IoT-enabled manufacturing equipment can collect data all the way from production through to distribution and provide insights that lead to process optimizations. If there's a department creating a bottleneck, an inefficient vendor, or a not-quite-optimally-placed distribution hub, companies can find out about it and make timelier decisions and operational changes.

Pharmaceutical products must be kept at stable temperatures during storage and transit, or risk spoilage. Remote monitoring using the IoT and cloud-based intelligence platforms can track critical metrics for every shipment and every variable-temperature, ambient and freezer storage space, and alert personnel if conditions drop below or rise above optimal levels. It's not just about the 32- to 37-degree model anymore — facilities must be more flexible and we need technologies to support that flexibility.

Predicting demand, ironing out the kinks in manufacturing and having "eyes on" every shipment at every moment brings greater efficiency and safety to the cold chain than was ever possible before the IoT came to the fore. 

4. Mergers, Partnerships and Acquisitions

If there's an overriding mission across just about every industry, it's to reduce the time it takes for a customer to receive their order after they click "buy." The "on-demand" and "same-day" business models have already changed entertainment and eCommerce for good — and they're about to do the same for health care.

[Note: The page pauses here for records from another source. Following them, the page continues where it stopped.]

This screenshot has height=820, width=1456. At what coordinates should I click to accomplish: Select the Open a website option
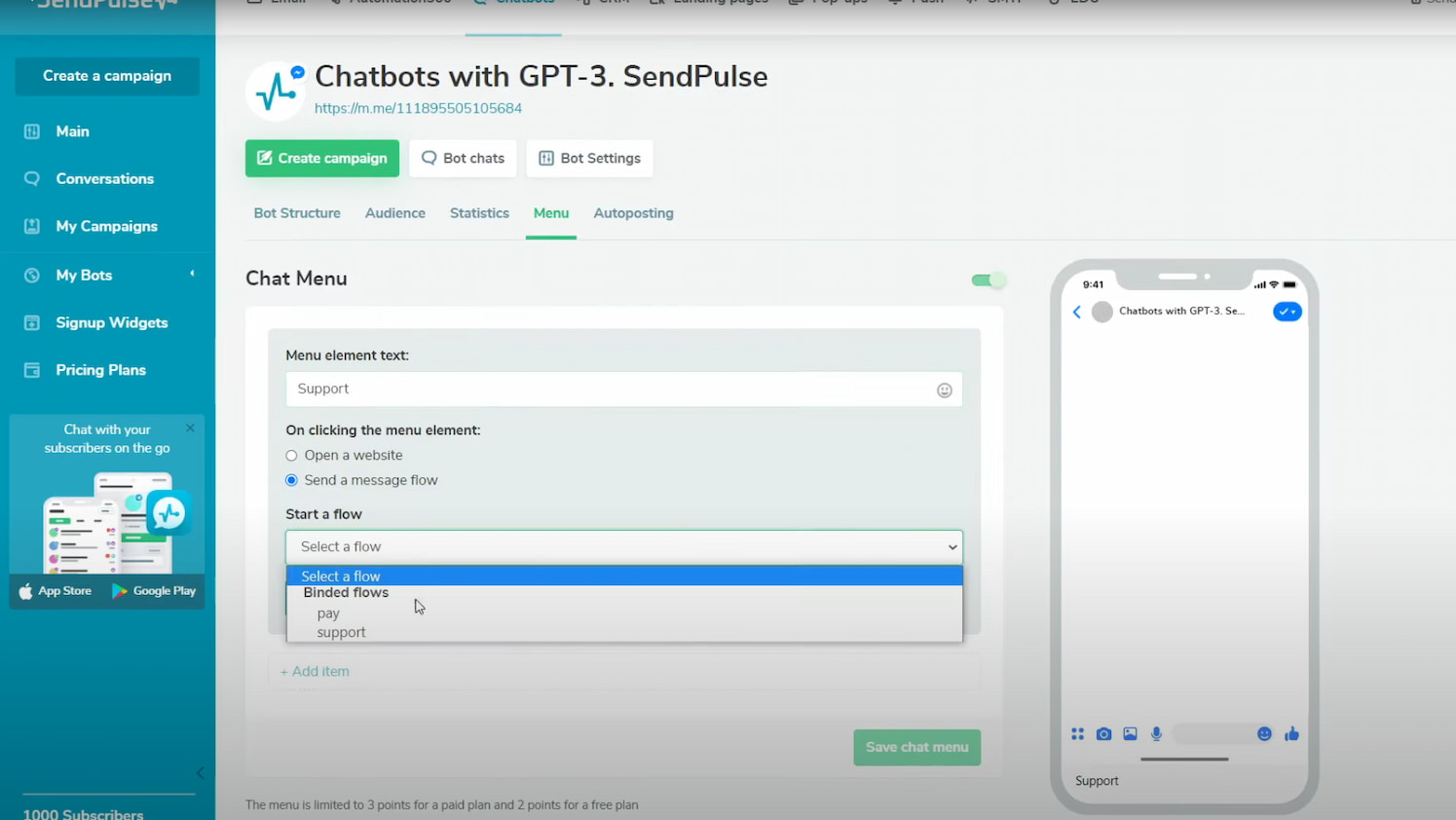point(291,455)
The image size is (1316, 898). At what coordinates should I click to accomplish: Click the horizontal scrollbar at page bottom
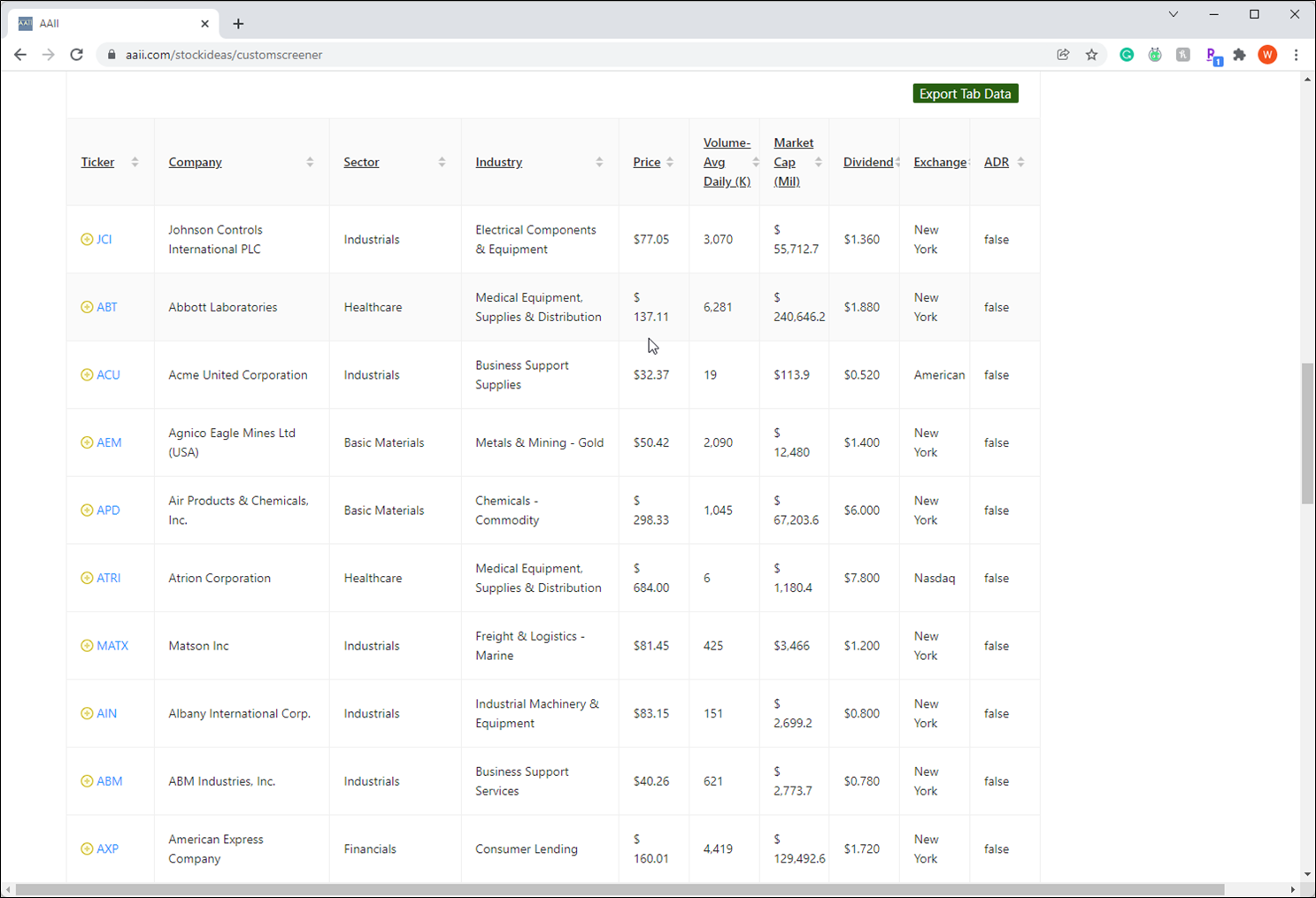pos(620,889)
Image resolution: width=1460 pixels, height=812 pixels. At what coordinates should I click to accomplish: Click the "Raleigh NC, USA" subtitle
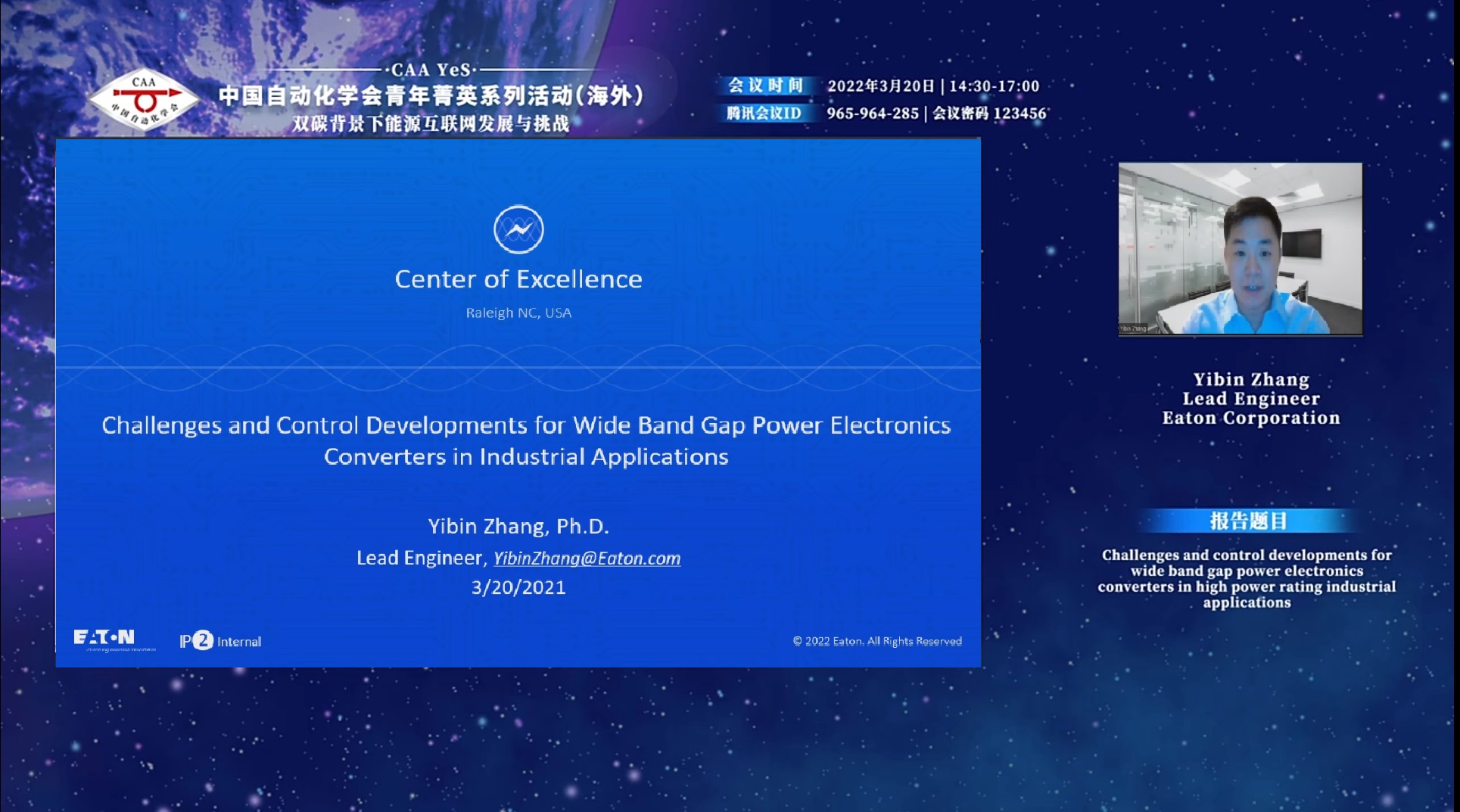[x=518, y=313]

In 2018, Amazon, J.P. Morgan and Berkshire Hathaway announced a partnership called "Haven" and declared their intention to disrupt the health care industry. Immediately afterward, CVS, Walmart, Express Scripts and Cardinal Health stocks all plummeted. They lost billions of dollars in value overnight.

This isn't Amazon's only move that looks ready to shake up the cold chain industry. The retail giant also owns Whole Foods and more recently acquired PillPack — an online pharmacy — for a reported $1 billion.

Amazon doesn't have a monopoly on eCommerce, but they do enjoy a huge share of the pie. Just as importantly, their business model ushered in huge changes in customer expectations and omnichannel sales strategies when it comes to online selection and speed of delivery. All of the clues we mentioned seem to suggest that Amazon wants to use its influence to make significant changes to how pharmaceutical products are distributed, too.

When we try to catch a glimpse of the future of the pharmaceutical supply chain, it looks more and more like direct-to-patient and direct-to-hospital delivery will be the order of the day, for diagnostic tools and medical devices as well as for more time-sensitive medication purchases. Supply chain companies aren't going anywhere — indeed, the explosion in popularity of online pharmacies and even subscription-based business models likely means they'll be busier than ever — but wholesalers might slowly be squeezed out of the equation as tech giants like Amazon and others consolidate industry resources and reinvent consumer expectations.

No matter what, the cold chain will keep doing what it does best — getting pharmaceutical products into the hands of people who need them. But how it does so, and the tools it uses, are shaking up before our eyes.